A review by root
How to Disappear Completely: On Modern Anorexia by Kelsey Osgood

0.5

Osgood has exactly two points to make in the entirety of this nearly 300 page book: the first is that we societally normalize and even praise disordered eating in our every day lives which naturally contributes to the development of eating disorders as well as the ability for people with EDs to go undetected and without help because people fail to notice how serious the behavior is. The second is that eating disorder focused media, while claiming to have the goal of spreading awareness of the reality of eating disorders, tend to function more as guides full of tips and tricks or triggering material to those that engage in or are wanting to engage in disordered eating habits due to the amount of excessive detail in the media, and tend to romanticize the disorder.

The rest of the book is essentially just beating your head in with those two points over and over, combined with a frankly impressive and embarrassing amount of projection from the author.
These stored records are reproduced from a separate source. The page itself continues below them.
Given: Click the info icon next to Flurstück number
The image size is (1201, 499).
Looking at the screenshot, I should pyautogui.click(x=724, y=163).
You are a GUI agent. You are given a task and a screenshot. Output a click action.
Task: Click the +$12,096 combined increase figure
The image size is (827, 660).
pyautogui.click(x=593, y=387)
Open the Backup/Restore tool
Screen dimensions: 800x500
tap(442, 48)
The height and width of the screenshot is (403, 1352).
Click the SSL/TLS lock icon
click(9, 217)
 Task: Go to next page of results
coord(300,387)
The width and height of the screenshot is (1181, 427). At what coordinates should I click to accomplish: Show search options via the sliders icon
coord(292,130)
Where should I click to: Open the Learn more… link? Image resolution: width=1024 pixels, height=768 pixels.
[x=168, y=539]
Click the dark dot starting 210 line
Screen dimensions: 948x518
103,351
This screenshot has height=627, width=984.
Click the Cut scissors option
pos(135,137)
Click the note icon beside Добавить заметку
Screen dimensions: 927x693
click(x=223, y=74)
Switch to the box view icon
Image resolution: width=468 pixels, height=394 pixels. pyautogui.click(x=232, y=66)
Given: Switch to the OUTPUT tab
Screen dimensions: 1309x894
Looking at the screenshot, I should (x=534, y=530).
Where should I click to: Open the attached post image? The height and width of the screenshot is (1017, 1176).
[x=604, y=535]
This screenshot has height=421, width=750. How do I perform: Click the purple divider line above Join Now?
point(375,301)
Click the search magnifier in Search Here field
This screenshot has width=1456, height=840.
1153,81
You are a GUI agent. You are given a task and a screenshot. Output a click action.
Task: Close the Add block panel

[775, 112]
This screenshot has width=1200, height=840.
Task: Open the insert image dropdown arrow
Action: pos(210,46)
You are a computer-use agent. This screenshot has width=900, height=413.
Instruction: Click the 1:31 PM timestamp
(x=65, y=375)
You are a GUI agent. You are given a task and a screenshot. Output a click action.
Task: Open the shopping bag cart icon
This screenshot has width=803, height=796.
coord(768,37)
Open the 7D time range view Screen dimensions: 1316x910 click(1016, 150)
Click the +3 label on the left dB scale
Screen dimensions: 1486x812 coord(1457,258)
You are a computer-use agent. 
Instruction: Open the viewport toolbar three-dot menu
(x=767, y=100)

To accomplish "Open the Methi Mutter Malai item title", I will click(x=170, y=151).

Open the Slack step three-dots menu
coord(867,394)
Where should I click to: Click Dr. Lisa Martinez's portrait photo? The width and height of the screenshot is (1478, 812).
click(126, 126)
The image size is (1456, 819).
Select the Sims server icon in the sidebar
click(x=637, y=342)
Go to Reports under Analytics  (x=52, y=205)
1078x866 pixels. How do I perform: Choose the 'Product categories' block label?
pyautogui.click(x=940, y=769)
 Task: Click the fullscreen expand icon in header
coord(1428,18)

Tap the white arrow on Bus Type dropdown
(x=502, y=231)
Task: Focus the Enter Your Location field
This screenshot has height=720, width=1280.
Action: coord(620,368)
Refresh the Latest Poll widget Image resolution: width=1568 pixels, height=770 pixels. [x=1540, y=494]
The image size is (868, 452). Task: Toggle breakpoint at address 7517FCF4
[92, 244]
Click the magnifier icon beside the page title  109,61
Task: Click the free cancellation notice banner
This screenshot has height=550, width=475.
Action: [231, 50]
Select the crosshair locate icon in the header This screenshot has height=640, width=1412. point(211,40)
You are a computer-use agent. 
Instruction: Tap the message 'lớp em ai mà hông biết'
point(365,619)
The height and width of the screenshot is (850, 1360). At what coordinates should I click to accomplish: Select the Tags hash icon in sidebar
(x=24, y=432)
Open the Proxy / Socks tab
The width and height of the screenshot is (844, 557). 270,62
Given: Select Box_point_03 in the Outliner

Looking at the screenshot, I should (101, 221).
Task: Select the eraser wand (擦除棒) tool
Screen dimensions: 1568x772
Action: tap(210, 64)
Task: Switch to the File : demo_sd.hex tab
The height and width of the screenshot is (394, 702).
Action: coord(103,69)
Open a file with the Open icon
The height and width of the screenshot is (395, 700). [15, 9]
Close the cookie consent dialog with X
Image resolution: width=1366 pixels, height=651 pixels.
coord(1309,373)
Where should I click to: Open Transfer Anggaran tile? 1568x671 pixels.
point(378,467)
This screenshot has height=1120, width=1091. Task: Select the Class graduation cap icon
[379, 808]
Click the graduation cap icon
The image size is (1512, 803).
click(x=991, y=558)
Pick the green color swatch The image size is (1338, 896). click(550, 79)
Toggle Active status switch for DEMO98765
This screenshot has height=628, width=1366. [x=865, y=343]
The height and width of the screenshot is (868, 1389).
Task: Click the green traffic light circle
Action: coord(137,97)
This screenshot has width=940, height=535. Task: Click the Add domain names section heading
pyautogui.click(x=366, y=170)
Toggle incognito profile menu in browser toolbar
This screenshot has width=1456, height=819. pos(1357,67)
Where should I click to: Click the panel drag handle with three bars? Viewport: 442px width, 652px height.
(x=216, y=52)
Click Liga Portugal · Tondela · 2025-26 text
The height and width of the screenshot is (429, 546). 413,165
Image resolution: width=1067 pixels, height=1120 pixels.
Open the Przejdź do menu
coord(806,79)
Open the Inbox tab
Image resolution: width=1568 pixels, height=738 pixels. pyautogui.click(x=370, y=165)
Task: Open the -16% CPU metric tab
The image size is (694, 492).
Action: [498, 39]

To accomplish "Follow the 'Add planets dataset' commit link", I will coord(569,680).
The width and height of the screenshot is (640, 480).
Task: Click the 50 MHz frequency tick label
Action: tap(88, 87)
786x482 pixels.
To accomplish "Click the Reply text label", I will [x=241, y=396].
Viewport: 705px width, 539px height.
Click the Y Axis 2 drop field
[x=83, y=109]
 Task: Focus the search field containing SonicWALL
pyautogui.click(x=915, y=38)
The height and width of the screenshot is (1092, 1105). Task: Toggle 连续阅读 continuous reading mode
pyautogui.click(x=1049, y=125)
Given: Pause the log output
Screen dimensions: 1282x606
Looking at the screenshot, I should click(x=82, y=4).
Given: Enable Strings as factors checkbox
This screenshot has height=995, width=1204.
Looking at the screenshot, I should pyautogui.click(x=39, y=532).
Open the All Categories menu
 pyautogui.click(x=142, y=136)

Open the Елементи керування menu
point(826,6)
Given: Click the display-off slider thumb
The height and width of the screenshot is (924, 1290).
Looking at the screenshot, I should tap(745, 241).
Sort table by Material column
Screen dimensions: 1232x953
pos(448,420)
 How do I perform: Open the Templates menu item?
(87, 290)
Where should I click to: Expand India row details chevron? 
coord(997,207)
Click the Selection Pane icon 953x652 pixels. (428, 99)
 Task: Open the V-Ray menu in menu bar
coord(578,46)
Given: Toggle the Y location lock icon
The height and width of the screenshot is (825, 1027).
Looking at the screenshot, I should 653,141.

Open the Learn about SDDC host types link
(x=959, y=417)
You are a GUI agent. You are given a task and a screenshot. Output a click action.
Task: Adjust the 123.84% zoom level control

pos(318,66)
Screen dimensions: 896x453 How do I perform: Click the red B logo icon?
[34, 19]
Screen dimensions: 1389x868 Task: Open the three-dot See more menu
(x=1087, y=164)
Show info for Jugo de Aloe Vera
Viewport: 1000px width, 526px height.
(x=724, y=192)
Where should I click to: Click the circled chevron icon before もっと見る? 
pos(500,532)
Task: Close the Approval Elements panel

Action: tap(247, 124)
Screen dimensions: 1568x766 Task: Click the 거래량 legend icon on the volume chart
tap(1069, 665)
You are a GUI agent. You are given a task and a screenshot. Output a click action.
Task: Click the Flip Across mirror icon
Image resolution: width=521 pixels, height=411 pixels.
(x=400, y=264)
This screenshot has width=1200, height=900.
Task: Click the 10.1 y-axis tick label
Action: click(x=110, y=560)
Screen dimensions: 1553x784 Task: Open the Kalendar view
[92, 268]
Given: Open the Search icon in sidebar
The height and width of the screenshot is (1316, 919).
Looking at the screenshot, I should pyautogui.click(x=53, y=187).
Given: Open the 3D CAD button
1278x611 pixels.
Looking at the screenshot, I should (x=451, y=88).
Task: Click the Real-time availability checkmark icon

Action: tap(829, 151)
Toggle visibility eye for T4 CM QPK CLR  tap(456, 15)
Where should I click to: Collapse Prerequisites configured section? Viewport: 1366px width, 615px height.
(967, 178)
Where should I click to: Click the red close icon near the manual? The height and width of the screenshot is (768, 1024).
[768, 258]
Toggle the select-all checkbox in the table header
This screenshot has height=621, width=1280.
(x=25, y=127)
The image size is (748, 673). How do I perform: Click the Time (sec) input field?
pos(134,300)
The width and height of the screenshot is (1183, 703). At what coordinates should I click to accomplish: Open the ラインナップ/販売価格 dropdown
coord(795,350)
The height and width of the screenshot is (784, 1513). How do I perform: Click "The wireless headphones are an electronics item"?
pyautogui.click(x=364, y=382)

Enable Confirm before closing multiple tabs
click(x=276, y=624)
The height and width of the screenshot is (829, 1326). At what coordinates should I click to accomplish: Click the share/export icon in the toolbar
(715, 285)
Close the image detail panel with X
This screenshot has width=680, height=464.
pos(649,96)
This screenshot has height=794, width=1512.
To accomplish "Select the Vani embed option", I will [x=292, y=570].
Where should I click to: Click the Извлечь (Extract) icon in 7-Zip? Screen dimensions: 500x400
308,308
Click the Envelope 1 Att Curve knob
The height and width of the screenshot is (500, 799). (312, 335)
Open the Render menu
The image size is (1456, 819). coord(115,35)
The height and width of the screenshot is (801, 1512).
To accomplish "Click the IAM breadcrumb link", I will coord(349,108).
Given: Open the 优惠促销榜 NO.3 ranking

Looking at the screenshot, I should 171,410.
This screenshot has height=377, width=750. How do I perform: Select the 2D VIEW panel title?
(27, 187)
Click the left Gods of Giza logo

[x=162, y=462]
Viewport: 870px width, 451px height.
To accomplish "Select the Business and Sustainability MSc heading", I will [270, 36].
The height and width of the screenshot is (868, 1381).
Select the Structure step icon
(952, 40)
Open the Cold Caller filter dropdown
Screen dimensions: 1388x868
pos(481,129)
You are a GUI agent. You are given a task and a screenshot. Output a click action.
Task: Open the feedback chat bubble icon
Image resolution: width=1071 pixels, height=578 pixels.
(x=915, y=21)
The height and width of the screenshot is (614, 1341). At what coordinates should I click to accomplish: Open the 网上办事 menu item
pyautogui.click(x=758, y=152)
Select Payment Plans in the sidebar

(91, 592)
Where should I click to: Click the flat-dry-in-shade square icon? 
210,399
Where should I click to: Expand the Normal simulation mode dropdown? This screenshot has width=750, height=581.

It would be fine if this were simply a memoir describing her personal experiences, but she makes many broad and general claims about everyone with eating disorders.

The author claims that everyone who has ever written or talked about their eating disorder is doing so "to brag" about their eating disorder as competition to be the "best" at anorexia, and then later reveals that when she found out that someone she knew was writing a book about anorexia at the same time as she was, she had a breakdown about how the other person she knew "had better stats" than her and was "better at anorexia" than her as well as generally talks about how she views/viewed everyone with eating disorders as competition to the point of assuming anyone who confides in her about their disordered eating habits must be competing instead of simply seeing her as a friend they can trust. She condemns adding excessive detail in ED related media (which I do agree with) but then turns around and adds a lot of detail about her own disorder as well as the disorders and appearances of other people she's met. She claims everyone with anorexia has the eating disorder for "vanity" reasons and that everyone with anorexia just copied their behaviors from various ED related media and specific celebrities and that anorexics "study" to have their disorder only to reveal that she, in her own words, "wanted to become anorexic" and researched anorexia and copied the behaviors. The author is obsessed with the validity of her experience while judging the validity of everyone else's experiences including claiming some woman from the 1940s who she couldn't have possibly ever met "probably didn't meet schizophrenia criteria" and was only doing it for attention and in the next sentence states that this woman was diagnosed schizophrenic at a ward without knowing what schizophrenia was. The term "attention whore" is thrown around quite a lot for someone motivated by attention to the point of wishing she had been "kidnapped or something."

Overall, a pathetic author in both writing quality and personality, and this book could have been 2 paragraphs maximum. I wish many wonderful things to the people she's treated horribly in this book.